** Prompt **
Check every line below for the word "timeline" and copy each one that has it.

*** Opening of Exercise material ***

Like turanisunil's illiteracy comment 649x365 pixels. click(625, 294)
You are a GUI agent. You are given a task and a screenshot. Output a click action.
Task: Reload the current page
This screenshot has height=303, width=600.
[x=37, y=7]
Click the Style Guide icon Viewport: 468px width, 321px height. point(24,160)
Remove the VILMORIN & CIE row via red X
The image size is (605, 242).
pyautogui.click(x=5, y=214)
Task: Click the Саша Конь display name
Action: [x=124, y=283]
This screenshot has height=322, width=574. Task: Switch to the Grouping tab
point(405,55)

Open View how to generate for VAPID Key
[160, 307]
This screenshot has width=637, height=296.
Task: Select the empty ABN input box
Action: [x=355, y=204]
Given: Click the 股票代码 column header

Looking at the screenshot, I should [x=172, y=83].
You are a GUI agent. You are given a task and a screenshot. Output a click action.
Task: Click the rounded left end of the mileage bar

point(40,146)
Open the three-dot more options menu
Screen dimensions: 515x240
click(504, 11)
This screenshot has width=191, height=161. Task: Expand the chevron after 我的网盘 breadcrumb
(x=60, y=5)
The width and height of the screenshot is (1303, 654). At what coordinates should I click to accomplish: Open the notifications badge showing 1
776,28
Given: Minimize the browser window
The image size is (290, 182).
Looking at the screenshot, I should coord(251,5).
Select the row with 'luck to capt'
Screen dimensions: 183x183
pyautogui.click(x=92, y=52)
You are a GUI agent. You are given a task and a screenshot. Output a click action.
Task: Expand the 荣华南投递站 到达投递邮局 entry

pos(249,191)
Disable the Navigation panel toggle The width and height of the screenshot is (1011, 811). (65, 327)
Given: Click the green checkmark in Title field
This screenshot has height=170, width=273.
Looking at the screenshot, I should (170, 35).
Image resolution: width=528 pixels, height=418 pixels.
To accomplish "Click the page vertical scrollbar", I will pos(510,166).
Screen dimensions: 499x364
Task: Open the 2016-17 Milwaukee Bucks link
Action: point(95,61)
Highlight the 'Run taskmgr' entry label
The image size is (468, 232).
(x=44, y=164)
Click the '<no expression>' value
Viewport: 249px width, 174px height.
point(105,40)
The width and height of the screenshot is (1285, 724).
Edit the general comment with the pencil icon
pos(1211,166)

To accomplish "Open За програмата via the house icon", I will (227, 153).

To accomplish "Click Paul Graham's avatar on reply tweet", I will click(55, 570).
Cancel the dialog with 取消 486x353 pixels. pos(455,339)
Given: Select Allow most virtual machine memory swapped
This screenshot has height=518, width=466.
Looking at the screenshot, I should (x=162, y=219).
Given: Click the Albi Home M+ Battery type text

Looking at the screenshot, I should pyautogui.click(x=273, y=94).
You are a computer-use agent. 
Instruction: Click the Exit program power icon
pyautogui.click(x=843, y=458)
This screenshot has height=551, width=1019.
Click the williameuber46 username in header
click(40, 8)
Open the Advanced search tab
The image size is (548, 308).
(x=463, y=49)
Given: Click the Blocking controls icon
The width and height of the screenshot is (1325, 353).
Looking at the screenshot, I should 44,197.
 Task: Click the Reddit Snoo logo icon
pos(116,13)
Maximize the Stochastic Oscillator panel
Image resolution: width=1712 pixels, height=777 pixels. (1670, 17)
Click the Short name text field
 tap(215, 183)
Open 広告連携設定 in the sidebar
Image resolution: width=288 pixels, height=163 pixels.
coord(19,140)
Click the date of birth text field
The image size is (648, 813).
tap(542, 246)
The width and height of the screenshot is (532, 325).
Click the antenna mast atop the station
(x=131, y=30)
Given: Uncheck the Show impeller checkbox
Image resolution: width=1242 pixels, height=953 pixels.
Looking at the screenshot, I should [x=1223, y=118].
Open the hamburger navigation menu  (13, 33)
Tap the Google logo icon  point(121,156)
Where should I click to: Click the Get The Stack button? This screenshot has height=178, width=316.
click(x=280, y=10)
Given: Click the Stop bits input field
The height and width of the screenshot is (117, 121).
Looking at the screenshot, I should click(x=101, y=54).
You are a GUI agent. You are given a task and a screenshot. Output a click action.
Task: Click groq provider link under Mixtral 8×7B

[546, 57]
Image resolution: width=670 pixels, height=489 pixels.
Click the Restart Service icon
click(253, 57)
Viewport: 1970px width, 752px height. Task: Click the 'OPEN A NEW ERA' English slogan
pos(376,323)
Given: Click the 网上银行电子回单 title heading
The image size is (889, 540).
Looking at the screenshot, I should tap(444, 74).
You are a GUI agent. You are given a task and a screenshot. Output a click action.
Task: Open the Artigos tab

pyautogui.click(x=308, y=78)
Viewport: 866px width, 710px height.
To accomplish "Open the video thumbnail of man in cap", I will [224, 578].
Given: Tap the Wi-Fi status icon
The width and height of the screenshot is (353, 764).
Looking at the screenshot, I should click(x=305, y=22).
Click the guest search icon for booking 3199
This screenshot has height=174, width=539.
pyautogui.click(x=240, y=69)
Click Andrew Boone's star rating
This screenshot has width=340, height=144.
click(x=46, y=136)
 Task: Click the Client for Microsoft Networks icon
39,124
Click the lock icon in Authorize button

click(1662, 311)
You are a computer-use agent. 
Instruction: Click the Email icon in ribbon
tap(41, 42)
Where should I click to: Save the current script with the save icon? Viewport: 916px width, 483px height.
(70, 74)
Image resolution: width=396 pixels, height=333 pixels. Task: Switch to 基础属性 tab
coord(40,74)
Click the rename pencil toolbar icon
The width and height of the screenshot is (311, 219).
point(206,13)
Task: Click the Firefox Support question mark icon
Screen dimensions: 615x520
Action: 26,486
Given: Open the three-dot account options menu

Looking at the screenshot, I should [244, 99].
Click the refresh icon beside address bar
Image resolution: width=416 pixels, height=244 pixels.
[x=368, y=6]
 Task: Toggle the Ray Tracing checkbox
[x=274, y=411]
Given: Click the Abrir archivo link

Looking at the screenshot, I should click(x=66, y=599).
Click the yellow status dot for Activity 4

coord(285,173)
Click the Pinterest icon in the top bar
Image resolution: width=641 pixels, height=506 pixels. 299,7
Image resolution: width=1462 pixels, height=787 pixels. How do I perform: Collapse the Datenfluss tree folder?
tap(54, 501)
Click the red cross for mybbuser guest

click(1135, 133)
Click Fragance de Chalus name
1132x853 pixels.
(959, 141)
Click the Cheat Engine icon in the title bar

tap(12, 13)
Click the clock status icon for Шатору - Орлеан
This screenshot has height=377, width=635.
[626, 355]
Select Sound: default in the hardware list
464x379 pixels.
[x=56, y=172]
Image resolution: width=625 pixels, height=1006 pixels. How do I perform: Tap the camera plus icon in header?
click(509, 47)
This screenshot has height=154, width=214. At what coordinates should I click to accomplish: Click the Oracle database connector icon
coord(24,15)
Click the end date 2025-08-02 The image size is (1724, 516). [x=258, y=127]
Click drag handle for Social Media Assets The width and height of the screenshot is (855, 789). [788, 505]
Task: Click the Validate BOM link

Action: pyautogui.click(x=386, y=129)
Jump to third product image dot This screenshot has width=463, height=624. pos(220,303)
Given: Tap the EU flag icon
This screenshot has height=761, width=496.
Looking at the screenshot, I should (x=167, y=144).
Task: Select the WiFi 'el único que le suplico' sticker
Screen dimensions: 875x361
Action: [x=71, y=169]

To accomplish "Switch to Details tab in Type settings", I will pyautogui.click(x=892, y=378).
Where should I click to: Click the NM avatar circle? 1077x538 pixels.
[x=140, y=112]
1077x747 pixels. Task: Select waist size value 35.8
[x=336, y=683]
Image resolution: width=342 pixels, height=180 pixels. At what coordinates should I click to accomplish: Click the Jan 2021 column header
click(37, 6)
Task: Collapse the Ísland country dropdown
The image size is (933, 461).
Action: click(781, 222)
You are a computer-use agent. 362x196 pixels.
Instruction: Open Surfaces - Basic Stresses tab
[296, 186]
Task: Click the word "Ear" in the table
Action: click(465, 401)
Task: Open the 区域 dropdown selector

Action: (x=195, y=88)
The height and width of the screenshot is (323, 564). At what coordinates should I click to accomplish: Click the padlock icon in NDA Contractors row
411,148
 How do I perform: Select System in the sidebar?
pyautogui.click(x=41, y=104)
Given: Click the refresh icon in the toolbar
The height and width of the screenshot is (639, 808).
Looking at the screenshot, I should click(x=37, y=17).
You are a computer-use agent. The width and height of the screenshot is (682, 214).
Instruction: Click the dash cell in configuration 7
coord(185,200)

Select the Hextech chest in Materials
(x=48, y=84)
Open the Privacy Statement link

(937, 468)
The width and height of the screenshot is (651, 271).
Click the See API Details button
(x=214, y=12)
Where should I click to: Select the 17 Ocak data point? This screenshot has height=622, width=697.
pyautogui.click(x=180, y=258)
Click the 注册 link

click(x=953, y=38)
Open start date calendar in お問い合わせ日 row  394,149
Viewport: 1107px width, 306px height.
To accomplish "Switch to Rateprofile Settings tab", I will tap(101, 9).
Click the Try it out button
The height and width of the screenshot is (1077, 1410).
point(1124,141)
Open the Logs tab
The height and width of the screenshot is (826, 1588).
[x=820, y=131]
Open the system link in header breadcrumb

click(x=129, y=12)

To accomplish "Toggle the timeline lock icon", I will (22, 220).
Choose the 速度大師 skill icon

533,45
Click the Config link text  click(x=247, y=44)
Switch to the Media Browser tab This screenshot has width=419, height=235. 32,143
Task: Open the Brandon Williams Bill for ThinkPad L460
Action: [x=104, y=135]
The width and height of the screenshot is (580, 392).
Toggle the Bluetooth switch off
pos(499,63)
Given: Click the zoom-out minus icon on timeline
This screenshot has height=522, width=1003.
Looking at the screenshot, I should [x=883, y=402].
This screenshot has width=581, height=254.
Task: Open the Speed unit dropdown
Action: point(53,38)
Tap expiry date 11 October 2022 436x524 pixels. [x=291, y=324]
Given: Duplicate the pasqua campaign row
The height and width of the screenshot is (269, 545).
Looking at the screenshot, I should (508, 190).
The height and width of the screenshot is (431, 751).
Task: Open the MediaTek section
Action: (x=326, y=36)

*** Close of Exercise material ***

** Written reply **
To accomplish "Toggle the timeline lock icon", I will (22, 220).
Given: Click the zoom-out minus icon on timeline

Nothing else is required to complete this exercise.